Excerpt provided:

Skip to main content

My Sportsman: Tiger Woods

You almost have to wonder if this was the only challenge left. If one afternoon, Tiger Woods, thoroughly bored with his own dominance, started dreaming up scenarios. How about not just winning the U.S. Open, but doing so with a bum ankle? No, too easy. What about if, instead of an ankle, it was my knee, and it was so painful I could barely walk? What if it was so painful I needed surgery? Sounds about right.

Task instructions:
Return the whole Tiger Woods piece above word for word, with nothing left out or changed.

Data listing:
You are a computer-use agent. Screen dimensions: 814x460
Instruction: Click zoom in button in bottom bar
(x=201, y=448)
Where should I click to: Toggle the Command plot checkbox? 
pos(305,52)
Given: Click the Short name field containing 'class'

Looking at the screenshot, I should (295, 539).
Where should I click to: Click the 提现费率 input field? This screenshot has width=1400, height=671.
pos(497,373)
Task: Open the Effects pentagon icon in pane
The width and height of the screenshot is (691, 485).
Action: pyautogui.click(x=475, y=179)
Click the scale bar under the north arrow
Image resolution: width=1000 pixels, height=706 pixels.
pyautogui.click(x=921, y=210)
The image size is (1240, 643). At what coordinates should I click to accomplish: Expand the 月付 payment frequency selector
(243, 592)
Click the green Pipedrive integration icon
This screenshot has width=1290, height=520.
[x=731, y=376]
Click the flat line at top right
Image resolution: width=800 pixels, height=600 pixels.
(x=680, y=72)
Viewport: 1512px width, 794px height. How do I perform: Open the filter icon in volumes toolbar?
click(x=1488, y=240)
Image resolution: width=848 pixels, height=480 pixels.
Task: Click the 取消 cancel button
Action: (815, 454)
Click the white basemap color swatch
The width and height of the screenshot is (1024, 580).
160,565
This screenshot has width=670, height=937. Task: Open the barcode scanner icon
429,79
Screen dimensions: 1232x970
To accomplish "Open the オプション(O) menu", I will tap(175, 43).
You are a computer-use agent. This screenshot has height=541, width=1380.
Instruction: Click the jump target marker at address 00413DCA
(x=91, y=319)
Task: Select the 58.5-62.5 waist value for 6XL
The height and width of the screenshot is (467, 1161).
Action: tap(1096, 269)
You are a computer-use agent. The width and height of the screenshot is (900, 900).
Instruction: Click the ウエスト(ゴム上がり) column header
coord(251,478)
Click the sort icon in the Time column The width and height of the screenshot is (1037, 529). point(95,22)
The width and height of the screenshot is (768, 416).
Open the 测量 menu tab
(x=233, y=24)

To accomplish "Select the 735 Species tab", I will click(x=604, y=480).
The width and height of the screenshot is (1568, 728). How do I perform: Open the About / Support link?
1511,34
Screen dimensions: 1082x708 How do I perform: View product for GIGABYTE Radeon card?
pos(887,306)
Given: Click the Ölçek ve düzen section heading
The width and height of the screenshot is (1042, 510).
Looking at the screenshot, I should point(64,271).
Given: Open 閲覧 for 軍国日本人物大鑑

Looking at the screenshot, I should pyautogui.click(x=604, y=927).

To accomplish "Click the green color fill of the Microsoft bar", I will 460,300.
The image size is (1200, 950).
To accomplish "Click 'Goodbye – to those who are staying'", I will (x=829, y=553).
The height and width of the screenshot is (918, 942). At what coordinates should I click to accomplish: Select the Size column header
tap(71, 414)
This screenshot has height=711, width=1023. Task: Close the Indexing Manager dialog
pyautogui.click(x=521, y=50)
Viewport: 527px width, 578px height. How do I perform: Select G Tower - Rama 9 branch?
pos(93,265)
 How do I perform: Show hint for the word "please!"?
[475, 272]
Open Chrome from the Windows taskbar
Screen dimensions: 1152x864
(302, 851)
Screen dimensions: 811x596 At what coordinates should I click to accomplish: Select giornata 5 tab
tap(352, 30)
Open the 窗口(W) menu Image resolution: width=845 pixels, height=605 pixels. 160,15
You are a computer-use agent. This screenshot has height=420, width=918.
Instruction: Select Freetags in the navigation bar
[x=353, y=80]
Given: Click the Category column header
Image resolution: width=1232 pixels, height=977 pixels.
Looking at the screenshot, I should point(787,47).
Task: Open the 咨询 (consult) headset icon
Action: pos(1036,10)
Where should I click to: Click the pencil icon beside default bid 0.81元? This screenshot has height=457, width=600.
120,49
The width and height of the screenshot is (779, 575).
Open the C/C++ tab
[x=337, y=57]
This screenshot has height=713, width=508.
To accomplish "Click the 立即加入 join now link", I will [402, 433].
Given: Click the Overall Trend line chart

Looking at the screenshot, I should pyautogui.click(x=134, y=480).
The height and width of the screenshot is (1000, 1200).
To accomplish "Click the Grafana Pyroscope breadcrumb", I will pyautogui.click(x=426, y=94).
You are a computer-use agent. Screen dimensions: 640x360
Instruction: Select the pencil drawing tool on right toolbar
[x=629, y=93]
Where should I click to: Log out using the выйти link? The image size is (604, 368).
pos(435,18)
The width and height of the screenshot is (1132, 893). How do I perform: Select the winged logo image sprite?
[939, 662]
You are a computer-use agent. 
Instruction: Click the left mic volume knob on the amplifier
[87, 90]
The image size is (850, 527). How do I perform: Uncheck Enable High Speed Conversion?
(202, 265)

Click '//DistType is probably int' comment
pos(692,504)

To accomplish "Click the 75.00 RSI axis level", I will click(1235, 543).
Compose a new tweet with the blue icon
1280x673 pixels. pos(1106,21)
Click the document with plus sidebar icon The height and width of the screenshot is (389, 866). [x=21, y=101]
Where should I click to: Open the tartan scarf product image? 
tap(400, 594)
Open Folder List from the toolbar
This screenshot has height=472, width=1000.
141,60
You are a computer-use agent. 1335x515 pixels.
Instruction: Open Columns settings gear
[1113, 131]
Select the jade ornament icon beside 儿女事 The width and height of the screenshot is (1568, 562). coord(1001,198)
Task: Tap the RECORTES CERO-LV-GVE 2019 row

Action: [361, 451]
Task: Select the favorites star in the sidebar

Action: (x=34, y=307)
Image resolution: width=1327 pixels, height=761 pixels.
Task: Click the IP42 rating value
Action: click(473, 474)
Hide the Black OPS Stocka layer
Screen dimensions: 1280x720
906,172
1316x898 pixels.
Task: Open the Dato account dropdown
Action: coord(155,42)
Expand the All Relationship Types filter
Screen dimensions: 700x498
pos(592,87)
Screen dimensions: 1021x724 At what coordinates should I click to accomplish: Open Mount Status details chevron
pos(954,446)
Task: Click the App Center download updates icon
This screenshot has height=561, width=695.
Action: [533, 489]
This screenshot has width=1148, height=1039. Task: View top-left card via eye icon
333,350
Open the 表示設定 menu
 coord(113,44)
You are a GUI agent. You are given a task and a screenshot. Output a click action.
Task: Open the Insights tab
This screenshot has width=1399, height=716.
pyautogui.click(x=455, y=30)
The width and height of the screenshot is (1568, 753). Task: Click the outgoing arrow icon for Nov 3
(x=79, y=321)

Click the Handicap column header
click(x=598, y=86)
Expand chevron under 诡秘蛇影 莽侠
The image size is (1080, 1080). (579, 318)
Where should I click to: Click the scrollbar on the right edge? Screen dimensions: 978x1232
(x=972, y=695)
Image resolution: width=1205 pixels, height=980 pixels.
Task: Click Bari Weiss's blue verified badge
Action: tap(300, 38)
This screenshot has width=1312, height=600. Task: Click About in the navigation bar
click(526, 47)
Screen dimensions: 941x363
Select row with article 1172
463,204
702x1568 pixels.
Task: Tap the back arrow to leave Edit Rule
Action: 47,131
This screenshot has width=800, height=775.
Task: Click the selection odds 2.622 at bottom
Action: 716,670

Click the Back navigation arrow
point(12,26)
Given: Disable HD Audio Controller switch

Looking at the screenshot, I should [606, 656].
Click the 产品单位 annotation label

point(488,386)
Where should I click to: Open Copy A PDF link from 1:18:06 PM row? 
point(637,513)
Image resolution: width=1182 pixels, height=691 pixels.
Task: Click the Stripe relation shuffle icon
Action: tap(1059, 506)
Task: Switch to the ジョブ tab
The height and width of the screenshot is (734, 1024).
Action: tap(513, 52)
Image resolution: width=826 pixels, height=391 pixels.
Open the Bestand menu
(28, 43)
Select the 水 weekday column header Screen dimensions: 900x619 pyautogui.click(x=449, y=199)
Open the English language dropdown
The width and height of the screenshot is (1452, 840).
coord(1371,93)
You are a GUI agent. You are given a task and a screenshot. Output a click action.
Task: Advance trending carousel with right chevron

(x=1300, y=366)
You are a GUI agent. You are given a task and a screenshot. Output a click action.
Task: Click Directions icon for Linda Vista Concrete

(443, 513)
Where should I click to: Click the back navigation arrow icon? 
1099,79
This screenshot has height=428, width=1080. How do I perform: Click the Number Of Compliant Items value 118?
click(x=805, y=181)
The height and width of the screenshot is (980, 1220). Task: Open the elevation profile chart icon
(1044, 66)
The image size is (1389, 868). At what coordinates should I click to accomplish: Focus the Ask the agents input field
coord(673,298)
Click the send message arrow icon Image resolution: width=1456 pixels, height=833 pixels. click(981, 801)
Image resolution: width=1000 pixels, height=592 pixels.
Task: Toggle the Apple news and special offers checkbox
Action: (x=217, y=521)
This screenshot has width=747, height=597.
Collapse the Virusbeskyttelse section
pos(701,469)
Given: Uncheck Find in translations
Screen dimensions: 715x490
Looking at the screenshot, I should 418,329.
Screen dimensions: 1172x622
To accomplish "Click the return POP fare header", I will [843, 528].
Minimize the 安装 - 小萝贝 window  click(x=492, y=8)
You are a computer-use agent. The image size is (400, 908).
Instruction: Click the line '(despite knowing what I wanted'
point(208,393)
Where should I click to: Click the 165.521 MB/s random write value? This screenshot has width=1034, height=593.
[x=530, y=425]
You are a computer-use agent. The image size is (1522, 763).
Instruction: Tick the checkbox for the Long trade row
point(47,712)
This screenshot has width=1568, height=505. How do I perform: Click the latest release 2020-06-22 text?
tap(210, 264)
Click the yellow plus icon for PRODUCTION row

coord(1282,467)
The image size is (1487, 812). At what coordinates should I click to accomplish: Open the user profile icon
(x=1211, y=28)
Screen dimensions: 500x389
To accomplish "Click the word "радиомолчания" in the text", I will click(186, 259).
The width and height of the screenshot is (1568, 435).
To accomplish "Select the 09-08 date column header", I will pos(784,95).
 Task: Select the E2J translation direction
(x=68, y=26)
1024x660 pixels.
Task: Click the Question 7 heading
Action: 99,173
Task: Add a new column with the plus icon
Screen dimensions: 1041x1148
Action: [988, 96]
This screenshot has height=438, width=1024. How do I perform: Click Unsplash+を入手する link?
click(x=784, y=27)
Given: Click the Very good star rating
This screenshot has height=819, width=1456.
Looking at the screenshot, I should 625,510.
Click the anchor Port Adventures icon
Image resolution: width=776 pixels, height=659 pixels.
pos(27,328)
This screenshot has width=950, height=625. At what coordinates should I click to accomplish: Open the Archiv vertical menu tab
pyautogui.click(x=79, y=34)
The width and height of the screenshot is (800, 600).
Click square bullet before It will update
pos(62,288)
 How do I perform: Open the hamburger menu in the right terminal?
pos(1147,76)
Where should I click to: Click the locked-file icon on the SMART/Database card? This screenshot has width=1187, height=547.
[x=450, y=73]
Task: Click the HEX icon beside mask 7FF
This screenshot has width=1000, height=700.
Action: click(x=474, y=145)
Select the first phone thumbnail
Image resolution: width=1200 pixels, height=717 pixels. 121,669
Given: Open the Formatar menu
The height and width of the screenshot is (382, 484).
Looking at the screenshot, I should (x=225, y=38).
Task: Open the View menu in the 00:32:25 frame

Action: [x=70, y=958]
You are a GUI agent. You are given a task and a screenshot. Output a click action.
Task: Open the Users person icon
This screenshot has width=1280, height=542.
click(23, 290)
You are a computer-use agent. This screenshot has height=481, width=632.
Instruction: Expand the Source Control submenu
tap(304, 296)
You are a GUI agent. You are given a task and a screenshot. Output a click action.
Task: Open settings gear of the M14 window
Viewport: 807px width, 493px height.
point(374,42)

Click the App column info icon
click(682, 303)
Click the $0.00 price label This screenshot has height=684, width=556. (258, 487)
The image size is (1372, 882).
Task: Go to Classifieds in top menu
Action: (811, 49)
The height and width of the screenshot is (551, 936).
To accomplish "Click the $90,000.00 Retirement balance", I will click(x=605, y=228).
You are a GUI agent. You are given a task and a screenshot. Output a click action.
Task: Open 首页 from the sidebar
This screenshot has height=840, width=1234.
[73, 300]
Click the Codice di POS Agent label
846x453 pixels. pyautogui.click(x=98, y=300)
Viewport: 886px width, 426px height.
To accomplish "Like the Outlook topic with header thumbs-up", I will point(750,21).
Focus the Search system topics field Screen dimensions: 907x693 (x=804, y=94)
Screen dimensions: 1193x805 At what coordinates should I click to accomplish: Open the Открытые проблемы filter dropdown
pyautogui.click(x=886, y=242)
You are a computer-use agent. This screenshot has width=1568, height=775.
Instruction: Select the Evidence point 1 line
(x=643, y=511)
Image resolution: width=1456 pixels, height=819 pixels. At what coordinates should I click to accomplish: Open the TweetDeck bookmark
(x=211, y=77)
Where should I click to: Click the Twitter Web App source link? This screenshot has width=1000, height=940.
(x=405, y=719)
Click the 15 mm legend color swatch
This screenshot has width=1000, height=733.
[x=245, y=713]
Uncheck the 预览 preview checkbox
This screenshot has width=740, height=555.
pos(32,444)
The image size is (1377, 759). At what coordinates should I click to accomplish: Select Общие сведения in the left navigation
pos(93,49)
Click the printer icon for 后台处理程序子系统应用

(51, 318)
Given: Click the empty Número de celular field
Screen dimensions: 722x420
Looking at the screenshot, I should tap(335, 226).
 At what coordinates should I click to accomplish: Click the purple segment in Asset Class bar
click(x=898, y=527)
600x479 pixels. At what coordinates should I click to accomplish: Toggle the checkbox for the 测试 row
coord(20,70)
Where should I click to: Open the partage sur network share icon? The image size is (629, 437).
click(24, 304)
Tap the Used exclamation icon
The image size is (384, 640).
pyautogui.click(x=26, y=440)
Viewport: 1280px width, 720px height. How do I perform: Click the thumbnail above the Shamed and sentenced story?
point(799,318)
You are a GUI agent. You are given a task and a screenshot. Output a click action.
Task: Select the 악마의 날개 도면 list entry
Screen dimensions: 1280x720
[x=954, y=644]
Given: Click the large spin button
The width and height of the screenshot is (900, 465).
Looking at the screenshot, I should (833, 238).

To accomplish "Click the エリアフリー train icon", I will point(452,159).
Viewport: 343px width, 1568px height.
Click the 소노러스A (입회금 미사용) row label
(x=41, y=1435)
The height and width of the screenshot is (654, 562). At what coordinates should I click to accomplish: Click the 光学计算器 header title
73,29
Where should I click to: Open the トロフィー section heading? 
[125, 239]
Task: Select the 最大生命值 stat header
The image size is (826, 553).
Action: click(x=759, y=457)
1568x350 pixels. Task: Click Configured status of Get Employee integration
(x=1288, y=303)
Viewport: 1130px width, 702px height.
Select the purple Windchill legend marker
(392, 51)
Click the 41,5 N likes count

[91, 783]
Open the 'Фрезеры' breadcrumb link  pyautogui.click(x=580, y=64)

Solved exercise:
Skip to main content

My Sportsman: Tiger Woods

You almost have to wonder if this was the only challenge left. If one afternoon, Tiger Woods, thoroughly bored with his own dominance, started dreaming up scenarios. How about not just winning the U.S. Open, but doing so with a bum ankle? No, too easy. What about if, instead of an ankle, it was my knee, and it was so painful I could barely walk? What if it was so painful I needed surgery? Sounds about right.